Outbound port on sockets

Discussion in 'Python' started by bmearns, Sep 14, 2006.

  1. bmearns

    bmearns Guest

    Is it possible to specify which port to use as the outbound port on a
    connection? I have the IP address and port number for the computer I'm
    trying to connect to (not listening for), but it's expecting my
    connection on a certain port.

    Specifically, I'm trying to write an FTP host, and I'm trying to
    implement the PORT command. From everything I've read, the client
    supplies the IP address and port number for where I'm supposed to
    connect to send it data (like a LISTing), and it's expecting me to
    connect over port 20. If anyone is familiar with FTP and can tell me
    whether this is true or not, whether I really need to go out on port
    20, I'd appreciate it, as well.

    Thanks.
     
    bmearns, Sep 14, 2006
    #1
    1. Advertising

  2. "bmearns" wrote:

    > Specifically, I'm trying to write an FTP host, and I'm trying to
    > implement the PORT command. From everything I've read, the client
    > supplies the IP address and port number for where I'm supposed to
    > connect to send it data (like a LISTing), and it's expecting me to
    > connect over port 20. If anyone is familiar with FTP and can tell me
    > whether this is true or not, whether I really need to go out on port
    > 20, I'd appreciate it, as well.


    PORT means that the client is asking the server to connect to the given
    IP/port combination; see:

    http://cr.yp.to/ftp/retr.html

    the port number used by the server for this connection is irrelevant.

    </F>
     
    Fredrik Lundh, Sep 14, 2006
    #2
    1. Advertising

  3. bmearns schrieb:
    > Is it possible to specify which port to use as the outbound port on a
    > connection? I have the IP address and port number for the computer I'm
    > trying to connect to (not listening for), but it's expecting my
    > connection on a certain port.

* _Extracted entries_

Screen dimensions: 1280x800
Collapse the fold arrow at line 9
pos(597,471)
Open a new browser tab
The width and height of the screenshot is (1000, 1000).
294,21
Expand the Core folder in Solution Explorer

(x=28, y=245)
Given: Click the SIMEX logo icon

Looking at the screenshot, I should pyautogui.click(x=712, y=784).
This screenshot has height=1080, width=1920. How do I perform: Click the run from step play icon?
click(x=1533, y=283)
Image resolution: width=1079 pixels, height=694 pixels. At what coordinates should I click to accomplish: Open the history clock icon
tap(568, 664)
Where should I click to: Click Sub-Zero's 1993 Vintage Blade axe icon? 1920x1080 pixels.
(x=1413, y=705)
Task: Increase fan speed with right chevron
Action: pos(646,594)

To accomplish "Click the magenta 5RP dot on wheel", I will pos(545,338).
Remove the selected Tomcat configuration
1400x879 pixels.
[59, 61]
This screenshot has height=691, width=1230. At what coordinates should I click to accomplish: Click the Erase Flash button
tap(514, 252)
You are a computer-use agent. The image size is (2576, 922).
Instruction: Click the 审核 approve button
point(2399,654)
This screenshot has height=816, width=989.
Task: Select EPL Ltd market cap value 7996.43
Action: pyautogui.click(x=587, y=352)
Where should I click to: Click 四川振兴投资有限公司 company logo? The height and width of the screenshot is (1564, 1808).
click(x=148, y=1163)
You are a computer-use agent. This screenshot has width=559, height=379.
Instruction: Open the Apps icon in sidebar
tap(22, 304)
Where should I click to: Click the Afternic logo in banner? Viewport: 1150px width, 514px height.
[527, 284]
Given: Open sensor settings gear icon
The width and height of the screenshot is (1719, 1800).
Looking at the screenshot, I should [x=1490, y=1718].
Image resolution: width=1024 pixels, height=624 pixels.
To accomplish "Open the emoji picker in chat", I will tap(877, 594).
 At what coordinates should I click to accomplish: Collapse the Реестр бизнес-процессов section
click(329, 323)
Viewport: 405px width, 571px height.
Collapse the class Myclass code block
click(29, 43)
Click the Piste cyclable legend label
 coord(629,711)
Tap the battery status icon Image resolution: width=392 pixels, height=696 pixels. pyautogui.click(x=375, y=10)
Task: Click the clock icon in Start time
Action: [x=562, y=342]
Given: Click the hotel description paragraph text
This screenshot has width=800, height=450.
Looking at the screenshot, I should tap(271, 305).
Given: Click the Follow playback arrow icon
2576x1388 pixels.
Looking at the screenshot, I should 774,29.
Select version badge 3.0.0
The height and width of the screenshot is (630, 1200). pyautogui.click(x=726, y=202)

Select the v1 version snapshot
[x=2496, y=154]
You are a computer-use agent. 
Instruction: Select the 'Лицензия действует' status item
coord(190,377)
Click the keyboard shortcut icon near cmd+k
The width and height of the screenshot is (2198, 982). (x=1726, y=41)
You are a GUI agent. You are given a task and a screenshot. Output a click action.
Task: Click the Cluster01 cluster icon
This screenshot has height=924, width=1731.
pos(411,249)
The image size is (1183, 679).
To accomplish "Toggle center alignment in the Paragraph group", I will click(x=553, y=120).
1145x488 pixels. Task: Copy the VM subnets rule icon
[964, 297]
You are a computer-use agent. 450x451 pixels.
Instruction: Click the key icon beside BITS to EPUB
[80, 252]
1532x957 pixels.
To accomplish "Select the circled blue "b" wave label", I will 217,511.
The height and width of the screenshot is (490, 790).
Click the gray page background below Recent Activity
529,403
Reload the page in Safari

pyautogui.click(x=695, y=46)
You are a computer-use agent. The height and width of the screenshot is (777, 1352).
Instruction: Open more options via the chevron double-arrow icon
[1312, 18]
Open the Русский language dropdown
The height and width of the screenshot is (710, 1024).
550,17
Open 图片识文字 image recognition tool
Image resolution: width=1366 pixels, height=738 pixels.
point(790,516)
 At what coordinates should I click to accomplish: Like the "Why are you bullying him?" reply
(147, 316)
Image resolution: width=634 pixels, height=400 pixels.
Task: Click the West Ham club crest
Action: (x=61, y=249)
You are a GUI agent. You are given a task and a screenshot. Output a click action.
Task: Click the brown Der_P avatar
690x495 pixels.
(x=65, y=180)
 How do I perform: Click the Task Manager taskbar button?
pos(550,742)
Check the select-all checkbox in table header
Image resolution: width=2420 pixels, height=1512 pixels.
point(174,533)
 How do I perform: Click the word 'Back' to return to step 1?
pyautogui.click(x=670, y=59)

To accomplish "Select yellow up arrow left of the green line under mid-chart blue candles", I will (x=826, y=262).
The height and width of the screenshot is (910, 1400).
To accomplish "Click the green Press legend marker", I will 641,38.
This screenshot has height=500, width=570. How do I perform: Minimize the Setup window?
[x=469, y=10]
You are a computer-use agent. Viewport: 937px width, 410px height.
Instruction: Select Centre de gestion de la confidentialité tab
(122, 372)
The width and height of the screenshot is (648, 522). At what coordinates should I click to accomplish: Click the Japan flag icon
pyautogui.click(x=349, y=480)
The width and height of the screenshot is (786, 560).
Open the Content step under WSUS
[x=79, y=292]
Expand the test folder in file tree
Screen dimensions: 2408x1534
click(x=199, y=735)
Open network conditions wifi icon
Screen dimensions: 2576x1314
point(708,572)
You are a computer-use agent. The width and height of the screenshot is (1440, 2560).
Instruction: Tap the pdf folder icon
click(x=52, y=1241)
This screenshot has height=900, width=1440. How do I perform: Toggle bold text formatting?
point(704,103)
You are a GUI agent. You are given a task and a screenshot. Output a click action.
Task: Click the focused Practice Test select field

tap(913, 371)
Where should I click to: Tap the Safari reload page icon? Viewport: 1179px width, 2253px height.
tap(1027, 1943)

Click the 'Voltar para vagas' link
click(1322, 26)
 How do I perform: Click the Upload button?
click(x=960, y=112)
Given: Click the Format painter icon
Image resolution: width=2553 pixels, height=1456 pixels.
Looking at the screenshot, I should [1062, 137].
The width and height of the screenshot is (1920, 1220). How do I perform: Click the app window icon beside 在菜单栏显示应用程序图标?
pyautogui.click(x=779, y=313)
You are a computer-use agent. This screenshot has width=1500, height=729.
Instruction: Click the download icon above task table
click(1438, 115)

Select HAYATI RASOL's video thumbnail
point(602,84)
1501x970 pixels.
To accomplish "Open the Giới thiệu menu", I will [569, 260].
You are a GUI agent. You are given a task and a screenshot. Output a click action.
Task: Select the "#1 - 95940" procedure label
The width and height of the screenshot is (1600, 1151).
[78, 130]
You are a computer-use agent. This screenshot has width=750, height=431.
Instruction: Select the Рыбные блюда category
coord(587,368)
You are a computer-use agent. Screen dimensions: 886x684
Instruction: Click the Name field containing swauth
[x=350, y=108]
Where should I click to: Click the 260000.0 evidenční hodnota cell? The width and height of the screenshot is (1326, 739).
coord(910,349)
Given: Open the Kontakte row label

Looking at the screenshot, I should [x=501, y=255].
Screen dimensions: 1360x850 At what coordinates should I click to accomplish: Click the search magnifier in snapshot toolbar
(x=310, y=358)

* _To-do list_
**A.** Shorten the paragraph of the forum thread that begins "Specifically, I'm trying to write an FTP host" to two or three sentences, keeping its main facts.
**B.** List every term of two or more letters in the forum thread that is written in capital letters, counting the capitalized part of "LISTing" as one term and each term only once.
The entries are separate from the forum thread and stand on their own.

* _Exercise results_
**A.** The poster is writing an FTP host and working on the PORT command. From what they have read, the client gives the IP address and port number to connect to when sending it data, such as a listing, and expects the connection to come over port 20. They ask anyone who knows FTP to confirm whether that is true and whether they really need to go out on port 20.

**B.** FTP, PORT, IP, LIST